There are a variety of ways to monitor microbiological quality of a food plant. Many companies rely on quick read systems such as ATP (adenosine triphosphate) swabs to verify sanitation efforts. While these systems provide a success indicator after cleaning and sanitizing, they do not reflect the status of the environment during production. Microbiological samples collected post sanitation also do not reflect conditions during production. Sanitation verification is an essential part of quality assurance and food safety, but it is only one aspect of an environmental program. An overall microbiological sampling program should include product contact surfaces, with samples taken during production. In-process samples are a direct indication of the overall microbiological control of the finished product.

An effective microbiological environmental program should include testing for pathogens as well as indicator organisms such as Enterobacteriaceae. Results from these analyses should be compiled into a format that provides an easy understanding and interpretation of trend data by qualified quality assurance and food safety personnel. Data from a properly executed microbiological environmental program should reveal issues in sanitation, air quality, personnel practices, lack of SSOP compliance, and/or sanitary design influencing the microbiological quality of the finished product. For example, Salmonella will typically contaminate a finished food product through the environment.

Four elements of a microbiological environmental monitoring program should include:

  1. Air Monitoring. Microbiological air monitoring is critical, since what falls out of the air can fall onto product and food-contact surfaces.

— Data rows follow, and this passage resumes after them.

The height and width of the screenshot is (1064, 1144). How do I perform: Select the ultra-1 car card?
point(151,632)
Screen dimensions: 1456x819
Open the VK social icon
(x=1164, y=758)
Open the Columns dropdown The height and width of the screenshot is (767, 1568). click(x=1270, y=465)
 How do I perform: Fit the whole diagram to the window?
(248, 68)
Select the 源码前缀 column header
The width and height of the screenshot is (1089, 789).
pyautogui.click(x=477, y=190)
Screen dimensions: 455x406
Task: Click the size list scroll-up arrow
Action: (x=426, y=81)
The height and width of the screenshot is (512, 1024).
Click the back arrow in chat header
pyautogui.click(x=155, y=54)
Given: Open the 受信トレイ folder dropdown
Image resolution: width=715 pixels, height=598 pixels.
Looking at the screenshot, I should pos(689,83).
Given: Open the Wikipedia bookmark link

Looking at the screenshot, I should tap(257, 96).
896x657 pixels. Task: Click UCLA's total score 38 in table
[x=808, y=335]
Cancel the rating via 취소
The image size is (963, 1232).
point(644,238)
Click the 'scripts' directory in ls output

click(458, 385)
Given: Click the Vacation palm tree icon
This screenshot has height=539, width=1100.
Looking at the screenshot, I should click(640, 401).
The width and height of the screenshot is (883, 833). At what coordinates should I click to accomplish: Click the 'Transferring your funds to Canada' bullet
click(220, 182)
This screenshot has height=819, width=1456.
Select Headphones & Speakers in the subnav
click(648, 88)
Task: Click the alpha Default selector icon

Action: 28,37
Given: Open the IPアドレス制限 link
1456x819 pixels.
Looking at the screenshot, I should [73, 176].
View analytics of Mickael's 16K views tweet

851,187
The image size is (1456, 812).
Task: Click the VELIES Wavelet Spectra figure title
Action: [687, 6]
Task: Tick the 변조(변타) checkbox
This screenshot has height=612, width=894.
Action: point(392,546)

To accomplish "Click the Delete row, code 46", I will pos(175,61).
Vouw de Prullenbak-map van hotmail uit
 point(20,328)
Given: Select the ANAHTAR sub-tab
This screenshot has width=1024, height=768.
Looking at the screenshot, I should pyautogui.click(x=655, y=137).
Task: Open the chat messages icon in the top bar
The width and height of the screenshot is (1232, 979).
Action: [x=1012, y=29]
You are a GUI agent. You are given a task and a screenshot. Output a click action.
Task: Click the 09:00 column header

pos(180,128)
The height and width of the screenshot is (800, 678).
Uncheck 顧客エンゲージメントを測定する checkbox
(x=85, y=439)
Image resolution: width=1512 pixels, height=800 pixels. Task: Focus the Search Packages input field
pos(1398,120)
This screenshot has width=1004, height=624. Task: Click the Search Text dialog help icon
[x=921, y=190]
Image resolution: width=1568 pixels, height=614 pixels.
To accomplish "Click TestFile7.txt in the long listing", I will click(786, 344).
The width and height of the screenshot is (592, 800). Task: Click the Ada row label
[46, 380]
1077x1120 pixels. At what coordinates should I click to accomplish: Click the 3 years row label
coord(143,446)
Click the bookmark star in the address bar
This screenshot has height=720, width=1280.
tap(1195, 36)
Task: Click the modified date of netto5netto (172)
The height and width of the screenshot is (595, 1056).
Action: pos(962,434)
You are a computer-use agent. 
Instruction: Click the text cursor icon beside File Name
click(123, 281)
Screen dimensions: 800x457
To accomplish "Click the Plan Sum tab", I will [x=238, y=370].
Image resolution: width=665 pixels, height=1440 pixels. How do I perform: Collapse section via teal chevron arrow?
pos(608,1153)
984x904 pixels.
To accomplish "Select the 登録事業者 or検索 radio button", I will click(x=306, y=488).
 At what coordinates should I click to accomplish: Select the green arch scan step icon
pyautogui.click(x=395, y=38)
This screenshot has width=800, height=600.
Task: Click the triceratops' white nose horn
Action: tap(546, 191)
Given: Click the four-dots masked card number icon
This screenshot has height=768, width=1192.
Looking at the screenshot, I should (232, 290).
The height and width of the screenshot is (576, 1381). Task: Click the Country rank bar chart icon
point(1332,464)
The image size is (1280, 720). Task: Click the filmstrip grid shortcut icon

It is suggested that weekly air-monitoring samples be collected with air impingement total microbial counts (fungi and bacteria) having an acceptable limit of <250 colony forming units (CFU) per 15-minute exposure.
  2. Pre-Operational. This type of microbiological monitoring is a verification of proper cleaning and sanitizing of food-processing equipment. Total microbial counts are the typical analysis used with an acceptable limit of <100 CFU per sponge.
  3. In-Process. This is a common program for food-plant verification of microbial control. Enterobacteriaceae is recommended as the indicator of appropriate microbiological control. A typical specification (acceptable limit) of <100 CFU per sponge is often used, but this can be as high as <1,000 CFU per sponge. Both food contact and non-food contact surfaces are included as sampling sites.
  4. Pathogen. This program is essential. A common target species for many food plants is Salmonella. More recently some food plants with high meat constituents include Listeria in their pathogen program.

Since sanitation programs are typically separated into four zones, a microbiological environmental monitoring program should follow the same concept. An effective microbiological environmental monitoring program will provide early warning for potential microbiological hazards in a food plant, identify issues, provide science for source investigation, and assure overall microbiological control.